Lebih lanjut Pasal 6 PP No. 40 Tahun 1996 tentang Hak

Guna Usaha, Hak Guna Bangunan, dan Hak Pakai Atas Tanah

menyebutkan bahwa :

1. Hak Guna Usaha diberikan dengan keputusan pemberian hak

oleh Menteri atau pejabat yang ditunjuk;

2. Ketentuan mengenai tata cara dan syarat permohonan

pemberian Hak Guna Usaha diatur lebih lanjut dengan

Peraturan Presiden.

Berdasarkan ketentuan Pasal 7 PP No. 40 Tahun 1996

disebutkan bahwa :

1. Pemberian Hak Guna Usaha sebagaimana dimaksud dalam

Pasal 6 ayat (1) wajib didaftar dalam buku tanah pada Kantor

Pertanahan;

2. Hak Guna Usaha terjadi sejak didaftar oleh Kantor Pertanahan

dalam buku tanah sesuai dengan ketentuan Perundang-

undangan yang berlaku;

3. Sebagai tanda bukti hak kepada pemegang Hak Guna Usaha

diberikan sertifikat hak atas tanah.

Menurut Pasal 34 UUPA, Hak Guna Usaha hapus atau

berakhir karena :

1. jangka waktu berakhir;

2. dihentikan sebelum jangka waktunya berakhir karena sesuatu

syarat yang tidak dipenuhi;

3. dilepaskan oleh pemegang haknya sebelum jangka waktunya

berakhir;

4. dicabut untuk kepentingan umum;

5. ditelantarkan;

6. tanahnya musnah;

7. ketentuan dalam Pasal 30 ayat (2) yang menyebutkan bahwa

orang atau badan hukum yang mempunyai Hak Guna Usaha

dan tidak lagi memenuhi syarat-syarat sebagaimana yang

tersebut dalam Pasal 30 ayat (1) UUPA yaitu yang dapat

mempunyai Hak Guna Usaha ialah WNI dan badan hukum

yang didirikan menurut hukum Indonesia dan berkedudukan di

Indonesia, dalam jangka waktu satu tahun wajib melepaskan

atau mengalihkan hak itu kepada pihak lain yang memenuhi

syarat.
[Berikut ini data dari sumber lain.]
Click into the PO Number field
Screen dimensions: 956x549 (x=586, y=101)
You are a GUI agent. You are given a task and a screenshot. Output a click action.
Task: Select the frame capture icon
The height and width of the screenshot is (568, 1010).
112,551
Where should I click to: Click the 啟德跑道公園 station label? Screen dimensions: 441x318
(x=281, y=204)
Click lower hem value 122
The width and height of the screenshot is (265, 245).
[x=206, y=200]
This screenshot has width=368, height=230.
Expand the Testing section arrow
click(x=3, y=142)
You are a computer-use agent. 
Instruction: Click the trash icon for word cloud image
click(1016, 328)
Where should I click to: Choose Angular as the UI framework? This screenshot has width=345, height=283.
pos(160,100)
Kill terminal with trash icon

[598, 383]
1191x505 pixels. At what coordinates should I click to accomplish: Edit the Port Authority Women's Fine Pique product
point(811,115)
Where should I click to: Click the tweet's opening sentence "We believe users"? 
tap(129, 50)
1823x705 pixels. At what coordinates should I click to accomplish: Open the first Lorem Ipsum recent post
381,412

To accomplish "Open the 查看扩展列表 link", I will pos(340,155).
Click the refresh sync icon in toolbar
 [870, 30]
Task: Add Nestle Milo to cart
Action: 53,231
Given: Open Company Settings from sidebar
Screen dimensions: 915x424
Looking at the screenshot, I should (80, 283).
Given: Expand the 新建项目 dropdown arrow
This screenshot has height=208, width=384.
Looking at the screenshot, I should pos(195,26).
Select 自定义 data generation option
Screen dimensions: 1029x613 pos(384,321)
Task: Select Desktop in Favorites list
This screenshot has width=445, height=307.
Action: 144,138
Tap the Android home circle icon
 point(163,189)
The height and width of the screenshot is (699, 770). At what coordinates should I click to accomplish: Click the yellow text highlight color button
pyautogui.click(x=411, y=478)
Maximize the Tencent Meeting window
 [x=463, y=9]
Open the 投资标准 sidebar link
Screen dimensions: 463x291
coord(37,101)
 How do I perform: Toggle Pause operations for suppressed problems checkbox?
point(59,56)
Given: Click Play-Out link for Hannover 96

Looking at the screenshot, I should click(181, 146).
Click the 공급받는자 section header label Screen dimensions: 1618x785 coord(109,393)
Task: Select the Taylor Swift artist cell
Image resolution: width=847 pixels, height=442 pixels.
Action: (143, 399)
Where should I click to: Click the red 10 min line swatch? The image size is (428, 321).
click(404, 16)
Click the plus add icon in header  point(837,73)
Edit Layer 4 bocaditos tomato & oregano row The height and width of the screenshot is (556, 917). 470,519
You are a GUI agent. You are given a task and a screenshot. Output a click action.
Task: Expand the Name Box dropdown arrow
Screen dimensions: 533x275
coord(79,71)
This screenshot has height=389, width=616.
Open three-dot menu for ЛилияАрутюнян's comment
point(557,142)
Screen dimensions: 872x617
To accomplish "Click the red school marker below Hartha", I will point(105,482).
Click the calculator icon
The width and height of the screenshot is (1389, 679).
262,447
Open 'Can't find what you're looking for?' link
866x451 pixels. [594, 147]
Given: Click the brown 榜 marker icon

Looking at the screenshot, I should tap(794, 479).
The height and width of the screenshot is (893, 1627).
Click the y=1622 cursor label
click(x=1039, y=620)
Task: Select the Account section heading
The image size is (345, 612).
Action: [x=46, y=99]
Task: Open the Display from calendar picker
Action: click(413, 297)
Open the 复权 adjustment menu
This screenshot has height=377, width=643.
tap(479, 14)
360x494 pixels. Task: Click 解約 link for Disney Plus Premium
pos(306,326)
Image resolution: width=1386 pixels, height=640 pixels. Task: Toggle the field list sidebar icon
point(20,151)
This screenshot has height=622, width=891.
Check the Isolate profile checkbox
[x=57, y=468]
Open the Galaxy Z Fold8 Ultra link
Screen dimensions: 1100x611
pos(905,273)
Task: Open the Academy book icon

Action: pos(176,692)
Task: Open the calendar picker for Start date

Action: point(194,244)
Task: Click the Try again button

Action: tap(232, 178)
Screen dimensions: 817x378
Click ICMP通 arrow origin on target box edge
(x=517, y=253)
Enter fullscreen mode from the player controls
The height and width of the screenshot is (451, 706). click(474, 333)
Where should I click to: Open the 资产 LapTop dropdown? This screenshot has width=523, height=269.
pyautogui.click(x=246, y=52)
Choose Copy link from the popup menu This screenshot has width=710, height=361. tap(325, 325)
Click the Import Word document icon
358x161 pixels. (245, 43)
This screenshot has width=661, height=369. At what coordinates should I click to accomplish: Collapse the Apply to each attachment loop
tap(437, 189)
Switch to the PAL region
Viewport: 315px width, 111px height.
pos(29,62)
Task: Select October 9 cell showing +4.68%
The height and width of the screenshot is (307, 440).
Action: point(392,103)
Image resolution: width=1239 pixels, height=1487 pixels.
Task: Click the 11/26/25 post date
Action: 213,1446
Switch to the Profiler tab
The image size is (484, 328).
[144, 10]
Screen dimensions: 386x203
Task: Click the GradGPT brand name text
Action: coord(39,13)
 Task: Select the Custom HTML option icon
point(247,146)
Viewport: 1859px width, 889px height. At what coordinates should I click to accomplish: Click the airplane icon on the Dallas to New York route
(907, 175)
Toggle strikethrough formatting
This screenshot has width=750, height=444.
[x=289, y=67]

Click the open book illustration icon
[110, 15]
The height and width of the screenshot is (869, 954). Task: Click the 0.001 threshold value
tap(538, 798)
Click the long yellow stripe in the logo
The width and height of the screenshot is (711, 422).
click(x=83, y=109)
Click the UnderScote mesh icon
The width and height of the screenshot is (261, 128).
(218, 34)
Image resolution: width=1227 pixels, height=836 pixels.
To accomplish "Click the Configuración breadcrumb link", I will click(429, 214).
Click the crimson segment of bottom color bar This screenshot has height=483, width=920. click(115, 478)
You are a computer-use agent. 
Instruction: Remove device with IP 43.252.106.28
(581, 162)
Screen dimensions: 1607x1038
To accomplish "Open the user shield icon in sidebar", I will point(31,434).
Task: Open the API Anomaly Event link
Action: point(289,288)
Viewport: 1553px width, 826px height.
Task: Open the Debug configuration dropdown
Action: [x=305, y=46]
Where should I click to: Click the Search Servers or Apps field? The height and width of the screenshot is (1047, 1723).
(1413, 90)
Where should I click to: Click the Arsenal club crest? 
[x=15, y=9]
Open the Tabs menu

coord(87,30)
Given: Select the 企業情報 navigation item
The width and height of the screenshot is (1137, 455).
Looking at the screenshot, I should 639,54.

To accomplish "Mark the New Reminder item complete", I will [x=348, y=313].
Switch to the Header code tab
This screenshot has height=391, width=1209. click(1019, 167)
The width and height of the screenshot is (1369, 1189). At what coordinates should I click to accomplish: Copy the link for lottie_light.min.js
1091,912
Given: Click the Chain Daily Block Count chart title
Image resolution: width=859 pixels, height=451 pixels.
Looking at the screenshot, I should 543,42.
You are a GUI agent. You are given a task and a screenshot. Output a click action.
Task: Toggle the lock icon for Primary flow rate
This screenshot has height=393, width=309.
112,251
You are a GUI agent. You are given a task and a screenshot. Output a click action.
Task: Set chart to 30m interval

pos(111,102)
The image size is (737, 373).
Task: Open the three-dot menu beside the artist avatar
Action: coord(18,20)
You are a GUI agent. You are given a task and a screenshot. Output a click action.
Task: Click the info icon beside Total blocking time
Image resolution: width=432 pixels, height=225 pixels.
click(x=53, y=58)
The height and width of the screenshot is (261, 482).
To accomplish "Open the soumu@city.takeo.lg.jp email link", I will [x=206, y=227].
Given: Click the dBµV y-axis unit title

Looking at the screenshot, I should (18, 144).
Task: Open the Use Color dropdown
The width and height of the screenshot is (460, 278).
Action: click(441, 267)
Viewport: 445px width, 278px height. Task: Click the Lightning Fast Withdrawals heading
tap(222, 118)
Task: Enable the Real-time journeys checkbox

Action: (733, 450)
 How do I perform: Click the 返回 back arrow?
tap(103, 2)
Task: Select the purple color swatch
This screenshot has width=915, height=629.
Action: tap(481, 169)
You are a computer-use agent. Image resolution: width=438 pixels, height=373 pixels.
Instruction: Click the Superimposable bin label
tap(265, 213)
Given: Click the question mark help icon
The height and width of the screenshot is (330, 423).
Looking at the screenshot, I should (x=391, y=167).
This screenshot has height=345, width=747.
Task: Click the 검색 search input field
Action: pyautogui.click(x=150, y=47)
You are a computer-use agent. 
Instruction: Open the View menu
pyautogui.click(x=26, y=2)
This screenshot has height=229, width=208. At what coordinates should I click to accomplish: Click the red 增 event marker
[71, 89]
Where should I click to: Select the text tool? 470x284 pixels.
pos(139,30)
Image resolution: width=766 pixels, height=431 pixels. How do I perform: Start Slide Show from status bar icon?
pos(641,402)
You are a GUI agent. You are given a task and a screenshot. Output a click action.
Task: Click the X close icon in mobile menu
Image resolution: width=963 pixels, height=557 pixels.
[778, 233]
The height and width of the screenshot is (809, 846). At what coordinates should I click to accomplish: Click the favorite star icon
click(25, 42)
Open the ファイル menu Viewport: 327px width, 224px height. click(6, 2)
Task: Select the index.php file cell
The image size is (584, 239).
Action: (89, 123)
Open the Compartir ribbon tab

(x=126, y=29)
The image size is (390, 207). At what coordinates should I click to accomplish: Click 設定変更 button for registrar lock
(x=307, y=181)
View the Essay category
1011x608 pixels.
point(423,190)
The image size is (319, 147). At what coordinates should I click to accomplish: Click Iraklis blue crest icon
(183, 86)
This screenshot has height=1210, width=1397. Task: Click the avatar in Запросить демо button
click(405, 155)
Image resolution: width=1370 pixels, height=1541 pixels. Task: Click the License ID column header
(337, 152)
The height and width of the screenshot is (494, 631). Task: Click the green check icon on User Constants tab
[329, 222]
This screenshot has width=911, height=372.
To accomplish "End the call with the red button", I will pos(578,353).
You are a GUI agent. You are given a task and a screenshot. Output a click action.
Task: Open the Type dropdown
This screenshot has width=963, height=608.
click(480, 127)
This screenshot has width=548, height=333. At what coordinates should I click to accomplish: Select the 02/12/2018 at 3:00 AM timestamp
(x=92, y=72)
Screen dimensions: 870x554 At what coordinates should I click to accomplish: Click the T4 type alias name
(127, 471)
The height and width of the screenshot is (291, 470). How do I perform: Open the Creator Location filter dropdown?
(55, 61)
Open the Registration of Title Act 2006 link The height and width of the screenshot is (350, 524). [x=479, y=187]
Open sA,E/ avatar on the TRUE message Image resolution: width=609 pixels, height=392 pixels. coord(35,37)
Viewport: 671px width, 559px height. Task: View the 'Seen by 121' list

Ketentuan ini berlaku juga kepada pihak yang

memperoleh Hak Guna Usaha, jika ia tidak memenuhi syarat

tersebut. Jika Hak Guna Usaha yang bersangkutan tidak

dilepaskan atau dialihkan dalam jangka waktu tersebut maka

hak itu hapus karena hukum, dengan ketentuan bahwa hak-hak

pihak lain akan diindahkan menurut ketentuan-ketentuan yang

ditetapkan dengan Peraturan Pemerintah.

Mengenai hapusnya Hak Guna Usaha, dalam ketentuan

Pasal 18 Peraturan Pemerintah No. 40 Tahun 1996 disebutkan

bahwa :

1) Apabila Hak Guna Usaha hapus dan tidak diperpanjang atau

diperbaharui, bekas pemegang hak wajib membongkar

bangunan dan benda-benda yang ada diatasnya dan

menyerahkan tanah dan tanaman yang ada diatas tanah bekas

hak guna usaha tersebut kepada Negara dalam batas waktu

yang ditetapkan oleh Menteri.

2) Apabila bangunan, tanaman dan benda-benda sebagaimana

dimaksud dalam ayat (1) masih diperlukan untuk

melangsungkan atau memulihkan penguasaan tanahnya, maka

kepada bekas pemegang hak diberikan ganti rugi yang bentuk

dan jumlahnya diatur lebih lanjut dengan Keputusan Presiden.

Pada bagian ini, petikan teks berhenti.